■ TEXTE DE LA PAGE ■

Enfin, il faut assister le patient. « C’est-à-dire, le suivre sur une longue durée afin de déceler toutes les difficultés liées au traitement. Le traitement est très bien toléré et les effets secondaires, il y en a toujours, mais ils ne sont pas aussi graves. En fait, le traitement antirétroviral permet de bloquer le virus et prolonge ainsi la vie du patient. Mais le patient n’est pas pour autant guéri du VIH », a-t-il précisé avec insistance.
Le suivi du patient
Aujourd’hui en Côte d’ivoire, le patron du PNLS a affirmé que « tout patient du VIH doit avoir un suivi ». Cela consiste à vérifier l’efficacité du traitement. C’est cela l’objectif, selon lui. « Il faut s’assurer que le traitement est efficace. Ce qui veut dire que nous allons faire régulièrement des contrôles pour voir son niveau de taux de CD4. Normalement, ça doit augmenter. Ce qui veut dire que le traitement marche. Son immunité est en train de se restaurer. Dans le même temps, la charge virale doit baisser.
Normalement, c’est une courbe qui doit se croiser. En effet, tandis que le taux de CD4 augmente, la charge virale diminue. Si nous n’avons pas cette I courbe qui se croise, cela veut dire que le traitement ne marche pas », a décrit le directeur du PNLS. Ensuite. « Nous vérifions la tolérance du traitement. Si le malade rapporte des signes d’intolérance au traitement : nausée, vomissement… Nous voyons comment les corriger ». Mais ce n’est pas tout, il y a aussi l’examen sanguin pour voir si les reins, le foie, les globules rouges et blancs fonctionnent normalement et voir aussi si le malade n’est pas anémié. Il s’agit d’une surveillance rapprochée pour détecter toutes les possibles anomalies tous les 6 mois à travers un bilan qui est gratuit.

■ DONNÉES FOURNIES ■
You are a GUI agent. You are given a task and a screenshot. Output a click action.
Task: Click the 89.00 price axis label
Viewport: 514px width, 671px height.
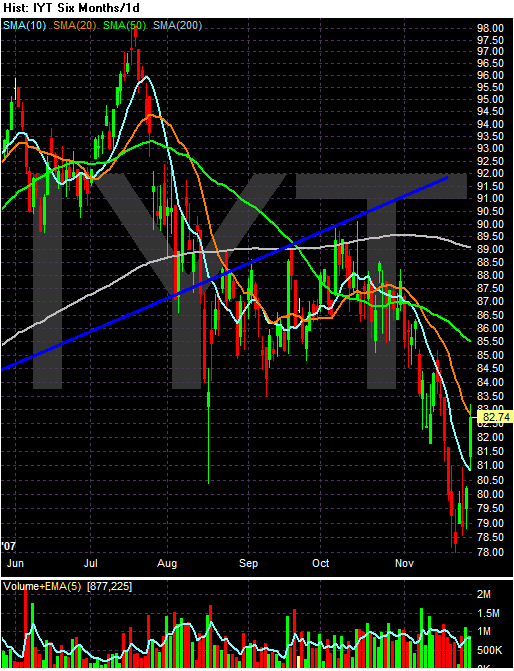click(490, 249)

■ TÂCHES À FAIRE ■
**1)** Répondez à ces questions sur le texte consacré au suivi des patients du VIH :
(a) D'après le texte, le traitement antirétroviral guérit-il le patient du VIH ?
(b) Quand le traitement marche, que doit faire le taux de CD4 ?
(c) Tous les combien se fait le bilan de surveillance, et combien coûte-t-il ?
**2)** Reprenez le texte sur le suivi des patients du VIH et poursuivez-le à partir de sa dernière phrase.

■ RÉPONSES CI-DESSOUS ■
**1)**
(a) Non : il bloque le virus et prolonge la vie du patient, mais celui-ci n'est pas guéri du VIH.
(b) Il doit augmenter.
(c) Il se fait tous les 6 mois et il est gratuit.

**2)**
Selon le Pr. Ehui, tous les examens du dépistage aux consultations médicales en passant par les médicaments, le suivi biologique, sont gratuits. « L’examen pour le comptage des CD4 coûte 80 mille FCFA. Celle de la charge virale coûte entre 120 et 150 mille FCFA. Tous ces examens sont gratuits pour le patient », a- t-il dévoilé.
Pour l’avenir du traitement le Pr. Ehui Eboi est très optimiste. « En matière de VIH, les choses sont dynamiques. Ce qui était valable hier peut ne pas l’être aujourd’hui. Aujourd’hui. C’est une trithérapie en un comprimé par jour. Demain, ça pourrait être un traitement par injection tous les mois ou tous les trois- mois. Ça sera bientôt disponible. Toute cette évolution va contribuer à améliorer la qualité de vie des patients », a annoncé l’infectiologue.